The excuse for this is that performance is not considered part of the behavior of the program. So it doesn't matter to the question of whether your program is deterministic.

bluGill 10/27/2024|||

These days you don't know what cpu you run on so you can't make performance guarentees anyway. Even in embedded we have been burn with the only cpu going out of production enough to not depend on it anymore in most cases.

glitchc 10/28/2024|||

Except for the fact that performance optimization frequently does change the behaviour of the program.

rocqua 10/28/2024|||

That is only possible if the optimization is wrong (rare), or the program already had undefined behavior (very common, because undefined behavior is very easy to trigger in C).

glitchc 11/1/2024||

I'll give an example: -ffast-math.

There's extensive literature out there on how fast-math changes the behaviour of code.
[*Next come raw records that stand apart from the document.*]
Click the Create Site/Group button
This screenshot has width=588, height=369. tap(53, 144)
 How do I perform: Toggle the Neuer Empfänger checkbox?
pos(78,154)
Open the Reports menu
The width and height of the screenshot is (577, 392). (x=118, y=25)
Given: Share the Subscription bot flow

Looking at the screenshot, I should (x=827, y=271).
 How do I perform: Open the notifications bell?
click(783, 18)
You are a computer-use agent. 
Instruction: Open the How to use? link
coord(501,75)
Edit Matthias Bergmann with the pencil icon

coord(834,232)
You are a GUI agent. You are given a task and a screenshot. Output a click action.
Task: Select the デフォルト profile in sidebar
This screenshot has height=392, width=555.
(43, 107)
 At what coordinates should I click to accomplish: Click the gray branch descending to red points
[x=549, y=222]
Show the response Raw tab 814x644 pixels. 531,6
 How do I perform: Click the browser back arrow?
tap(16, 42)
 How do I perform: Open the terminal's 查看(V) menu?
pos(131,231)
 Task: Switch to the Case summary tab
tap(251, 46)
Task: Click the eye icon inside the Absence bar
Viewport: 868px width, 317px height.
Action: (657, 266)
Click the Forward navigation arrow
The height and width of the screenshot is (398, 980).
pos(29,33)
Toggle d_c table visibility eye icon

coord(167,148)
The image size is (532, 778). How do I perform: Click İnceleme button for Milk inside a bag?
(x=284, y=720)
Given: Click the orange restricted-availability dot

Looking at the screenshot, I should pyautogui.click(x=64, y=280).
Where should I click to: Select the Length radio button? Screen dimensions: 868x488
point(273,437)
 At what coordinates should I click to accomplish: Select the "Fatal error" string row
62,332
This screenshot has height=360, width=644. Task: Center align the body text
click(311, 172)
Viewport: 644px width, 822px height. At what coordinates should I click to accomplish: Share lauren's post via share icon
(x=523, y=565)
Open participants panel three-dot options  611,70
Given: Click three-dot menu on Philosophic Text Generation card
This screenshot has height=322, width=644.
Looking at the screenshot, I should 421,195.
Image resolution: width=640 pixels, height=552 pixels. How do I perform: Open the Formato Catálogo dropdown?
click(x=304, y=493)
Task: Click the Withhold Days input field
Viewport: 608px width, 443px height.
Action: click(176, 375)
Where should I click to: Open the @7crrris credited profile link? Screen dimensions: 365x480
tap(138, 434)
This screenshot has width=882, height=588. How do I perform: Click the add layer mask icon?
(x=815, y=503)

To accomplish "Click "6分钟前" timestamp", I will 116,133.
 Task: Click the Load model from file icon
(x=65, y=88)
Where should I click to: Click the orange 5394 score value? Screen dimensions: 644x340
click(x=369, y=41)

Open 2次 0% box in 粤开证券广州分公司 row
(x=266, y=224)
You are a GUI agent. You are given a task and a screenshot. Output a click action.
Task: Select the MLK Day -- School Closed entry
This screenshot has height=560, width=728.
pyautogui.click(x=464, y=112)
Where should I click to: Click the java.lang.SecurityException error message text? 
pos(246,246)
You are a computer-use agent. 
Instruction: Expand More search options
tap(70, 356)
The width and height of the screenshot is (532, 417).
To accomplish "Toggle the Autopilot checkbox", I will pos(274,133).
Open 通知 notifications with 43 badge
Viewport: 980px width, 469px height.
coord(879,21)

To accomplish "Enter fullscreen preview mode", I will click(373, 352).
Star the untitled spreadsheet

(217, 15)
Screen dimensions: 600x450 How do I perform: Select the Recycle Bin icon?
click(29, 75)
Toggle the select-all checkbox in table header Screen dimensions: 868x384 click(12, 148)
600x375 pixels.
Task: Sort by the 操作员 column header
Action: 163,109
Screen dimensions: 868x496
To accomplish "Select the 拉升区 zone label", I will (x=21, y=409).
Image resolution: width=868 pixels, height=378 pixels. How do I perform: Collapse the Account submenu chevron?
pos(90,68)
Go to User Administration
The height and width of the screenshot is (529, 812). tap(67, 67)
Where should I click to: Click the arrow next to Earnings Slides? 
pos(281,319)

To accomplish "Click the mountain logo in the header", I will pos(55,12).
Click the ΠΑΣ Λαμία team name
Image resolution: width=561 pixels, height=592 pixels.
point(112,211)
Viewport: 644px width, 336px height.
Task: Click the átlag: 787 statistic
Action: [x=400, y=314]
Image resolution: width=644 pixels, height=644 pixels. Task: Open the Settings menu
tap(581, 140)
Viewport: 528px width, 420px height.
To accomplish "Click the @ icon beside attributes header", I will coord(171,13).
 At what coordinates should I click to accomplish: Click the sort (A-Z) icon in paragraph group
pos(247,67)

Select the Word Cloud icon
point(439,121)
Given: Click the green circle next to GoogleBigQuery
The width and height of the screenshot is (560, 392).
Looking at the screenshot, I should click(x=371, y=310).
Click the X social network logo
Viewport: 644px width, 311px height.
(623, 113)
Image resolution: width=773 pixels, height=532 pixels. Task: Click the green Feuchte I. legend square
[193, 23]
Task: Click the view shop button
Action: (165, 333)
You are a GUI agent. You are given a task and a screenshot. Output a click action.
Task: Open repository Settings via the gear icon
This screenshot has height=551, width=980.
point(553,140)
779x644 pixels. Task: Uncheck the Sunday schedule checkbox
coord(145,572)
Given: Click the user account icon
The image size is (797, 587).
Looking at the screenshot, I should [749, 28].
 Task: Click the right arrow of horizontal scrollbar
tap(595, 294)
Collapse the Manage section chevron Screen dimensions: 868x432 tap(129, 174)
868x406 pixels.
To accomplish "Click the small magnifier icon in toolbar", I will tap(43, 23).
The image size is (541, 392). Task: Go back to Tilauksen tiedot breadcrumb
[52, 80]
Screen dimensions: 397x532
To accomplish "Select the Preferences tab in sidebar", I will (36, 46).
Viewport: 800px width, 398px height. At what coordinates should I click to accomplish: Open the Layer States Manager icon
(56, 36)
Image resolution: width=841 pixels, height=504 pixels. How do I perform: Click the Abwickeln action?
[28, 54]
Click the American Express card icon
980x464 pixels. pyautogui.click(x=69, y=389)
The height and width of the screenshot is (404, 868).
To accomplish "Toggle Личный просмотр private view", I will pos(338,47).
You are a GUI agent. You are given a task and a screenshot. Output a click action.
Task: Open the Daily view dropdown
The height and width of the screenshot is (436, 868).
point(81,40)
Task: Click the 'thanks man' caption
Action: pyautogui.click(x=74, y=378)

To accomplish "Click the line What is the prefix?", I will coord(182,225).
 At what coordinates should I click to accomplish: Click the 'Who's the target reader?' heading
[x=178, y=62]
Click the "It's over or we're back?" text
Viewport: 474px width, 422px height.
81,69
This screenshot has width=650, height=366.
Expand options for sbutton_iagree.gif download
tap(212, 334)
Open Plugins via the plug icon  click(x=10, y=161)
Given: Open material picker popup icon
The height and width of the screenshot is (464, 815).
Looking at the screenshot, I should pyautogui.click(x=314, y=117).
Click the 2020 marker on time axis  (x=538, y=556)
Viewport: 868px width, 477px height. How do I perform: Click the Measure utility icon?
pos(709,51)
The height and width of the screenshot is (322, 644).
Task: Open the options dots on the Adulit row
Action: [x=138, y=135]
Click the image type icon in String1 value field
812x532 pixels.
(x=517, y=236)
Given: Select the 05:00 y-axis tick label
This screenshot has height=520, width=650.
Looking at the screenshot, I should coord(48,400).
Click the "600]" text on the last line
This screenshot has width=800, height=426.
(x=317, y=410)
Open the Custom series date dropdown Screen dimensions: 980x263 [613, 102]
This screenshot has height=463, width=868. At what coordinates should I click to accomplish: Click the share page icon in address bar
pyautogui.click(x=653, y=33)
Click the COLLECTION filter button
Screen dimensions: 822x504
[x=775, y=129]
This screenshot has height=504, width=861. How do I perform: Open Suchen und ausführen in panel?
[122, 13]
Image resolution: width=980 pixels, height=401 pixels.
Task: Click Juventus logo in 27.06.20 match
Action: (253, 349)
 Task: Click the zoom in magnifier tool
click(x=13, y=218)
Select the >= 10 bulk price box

I've been bitten by this a couple of times already.

mrob 10/28/2024|||

If performance optimization changes anything other than performance it's either a bug in the program or a bug in the compiler.

naasking 10/28/2024||

Yes, but program bugs are obviously very, very common. Developers already do a great job of adding bugs to their programs, they don't need compilers compounding that problem in non-deterministic ways.

randomNumber7 10/27/2024||

When you already know what you want to have after the optimization, you could just write that code in the beginning.

aleph_minus_one 10/28/2024|||

Not all programming languages have this amount of expressiveness. How do you, for example, tell how a database what the intended execution plan is for some complicated SQL query?

You can normally only send SQL queries to a database and not execution plans.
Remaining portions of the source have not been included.